#### AIM OF THE TASK:
Excluding pictures, retype exactly the lines from the one with "923x535 pixels." through the end of the records that follow.

▼

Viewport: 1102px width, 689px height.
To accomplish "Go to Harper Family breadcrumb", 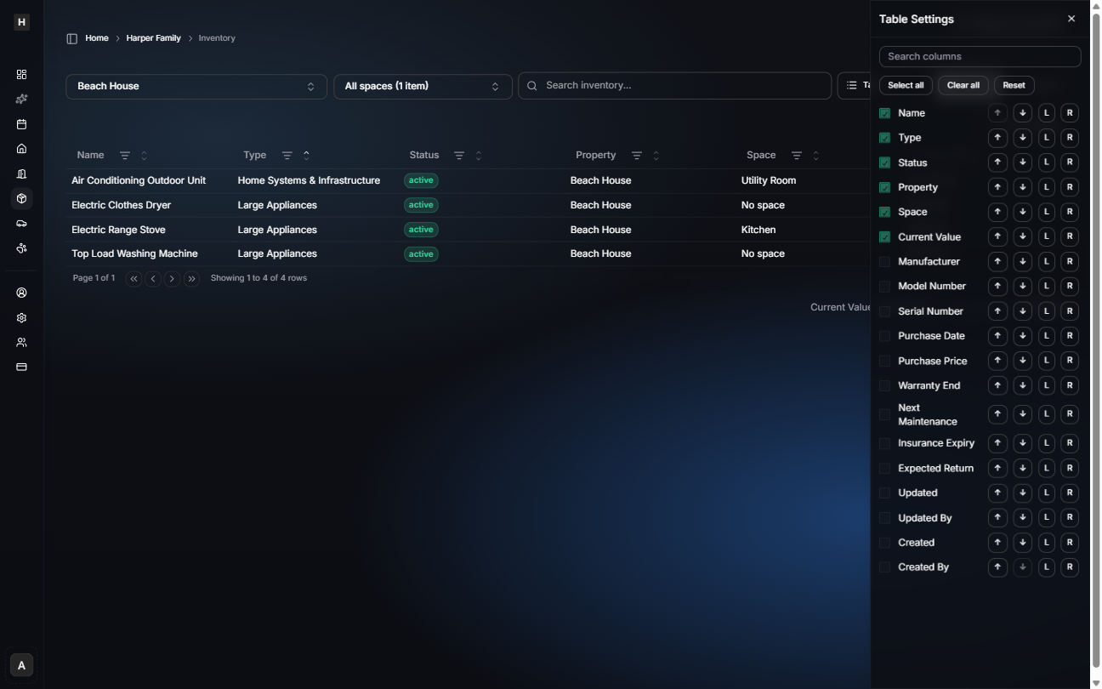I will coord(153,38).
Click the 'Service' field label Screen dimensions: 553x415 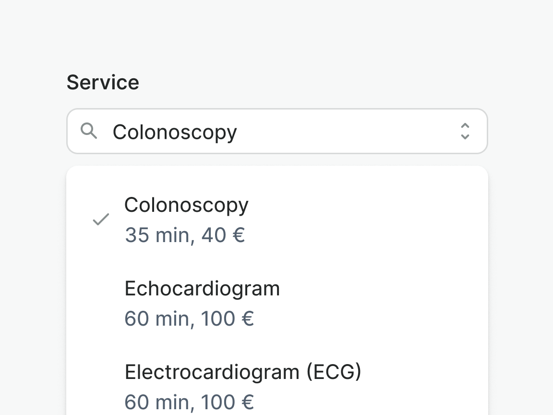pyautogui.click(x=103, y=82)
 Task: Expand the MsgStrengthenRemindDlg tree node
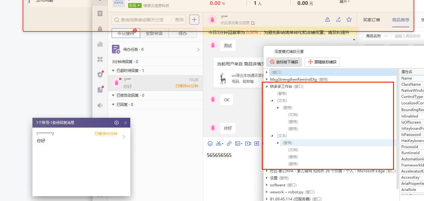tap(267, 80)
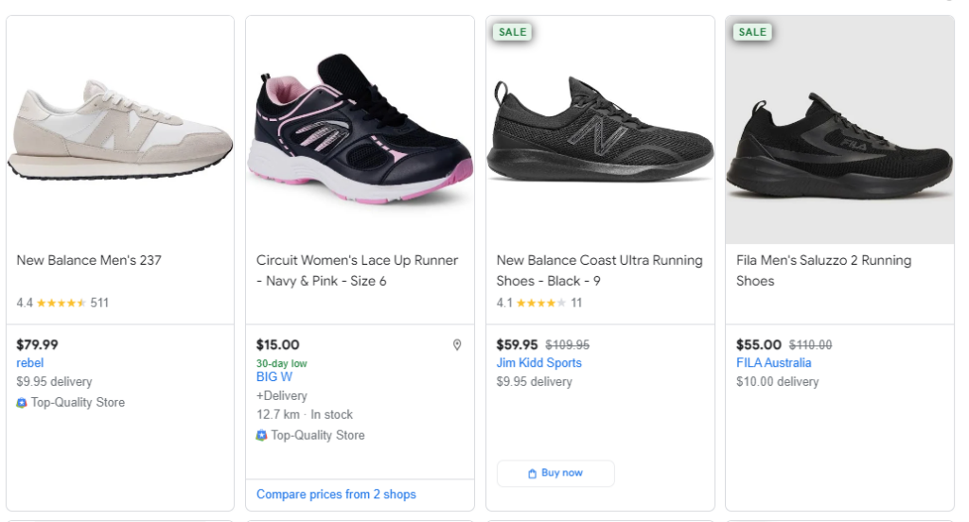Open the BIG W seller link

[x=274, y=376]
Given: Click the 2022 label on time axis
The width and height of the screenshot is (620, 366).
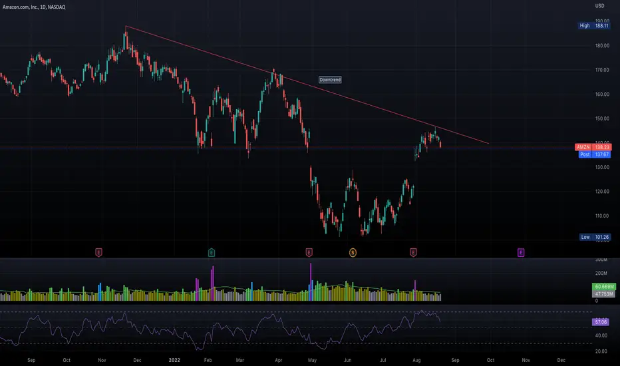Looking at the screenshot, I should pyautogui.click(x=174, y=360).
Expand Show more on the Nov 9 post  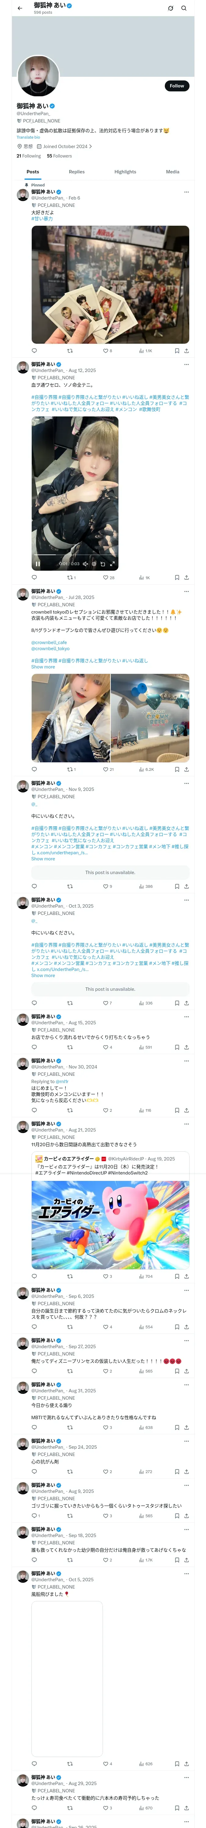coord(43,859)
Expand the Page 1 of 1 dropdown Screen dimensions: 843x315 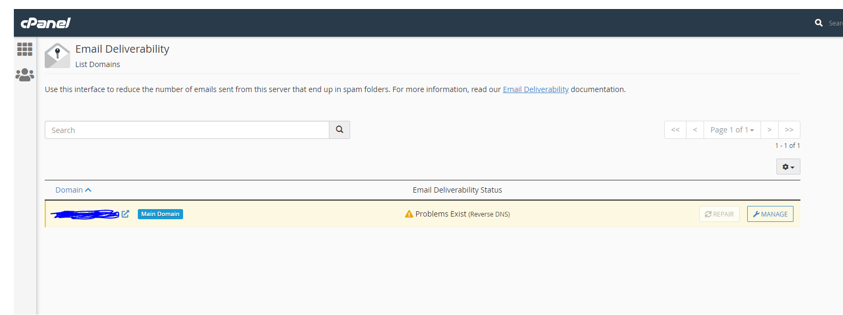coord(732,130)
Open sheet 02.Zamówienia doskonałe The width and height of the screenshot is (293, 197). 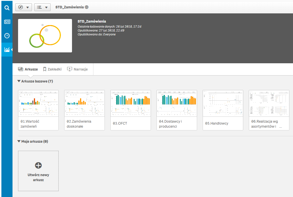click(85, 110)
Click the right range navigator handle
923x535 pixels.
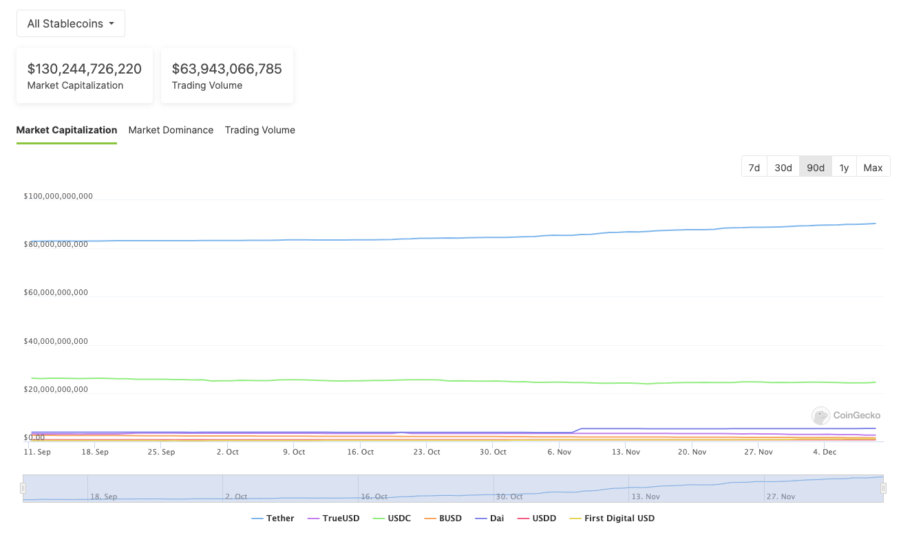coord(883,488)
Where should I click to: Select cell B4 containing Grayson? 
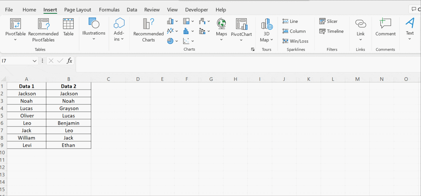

▲

#### RESPONSE TO THE TASK:
923x535 pixels.
coord(883,488)
Where should I click to: Select cell B4 containing Grayson? 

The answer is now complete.